START INPUT DATA

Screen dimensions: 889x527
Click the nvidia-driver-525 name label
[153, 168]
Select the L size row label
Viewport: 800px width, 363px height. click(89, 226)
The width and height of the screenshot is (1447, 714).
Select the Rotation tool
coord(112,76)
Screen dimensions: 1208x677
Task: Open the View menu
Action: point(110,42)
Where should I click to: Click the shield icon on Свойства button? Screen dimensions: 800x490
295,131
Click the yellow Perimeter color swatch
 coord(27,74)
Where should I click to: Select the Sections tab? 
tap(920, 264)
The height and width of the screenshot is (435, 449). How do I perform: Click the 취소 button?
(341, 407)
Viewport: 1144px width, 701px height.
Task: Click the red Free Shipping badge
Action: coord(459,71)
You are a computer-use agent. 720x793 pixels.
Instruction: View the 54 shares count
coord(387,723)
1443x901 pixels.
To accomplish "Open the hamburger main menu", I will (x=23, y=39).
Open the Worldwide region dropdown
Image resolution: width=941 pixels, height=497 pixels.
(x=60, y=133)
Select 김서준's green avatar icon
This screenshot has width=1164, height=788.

END INPUT DATA

▶ [WORK TASK]: Reproduce the entries above in full, exactly as they read.

▶ [RESULT OF THIS EXERCISE]:
Screen dimensions: 889x527
Click the nvidia-driver-525 name label
[153, 168]
Select the L size row label
Viewport: 800px width, 363px height. click(89, 226)
The width and height of the screenshot is (1447, 714).
Select the Rotation tool
coord(112,76)
Screen dimensions: 1208x677
Task: Open the View menu
Action: point(110,42)
Where should I click to: Click the shield icon on Свойства button? Screen dimensions: 800x490
295,131
Click the yellow Perimeter color swatch
 coord(27,74)
Where should I click to: Select the Sections tab? 
tap(920, 264)
The height and width of the screenshot is (435, 449). How do I perform: Click the 취소 button?
(341, 407)
Viewport: 1144px width, 701px height.
Task: Click the red Free Shipping badge
Action: coord(459,71)
You are a computer-use agent. 720x793 pixels.
Instruction: View the 54 shares count
coord(387,723)
1443x901 pixels.
To accomplish "Open the hamburger main menu", I will (x=23, y=39).
Open the Worldwide region dropdown
Image resolution: width=941 pixels, height=497 pixels.
(x=60, y=133)
Select 김서준's green avatar icon
This screenshot has width=1164, height=788.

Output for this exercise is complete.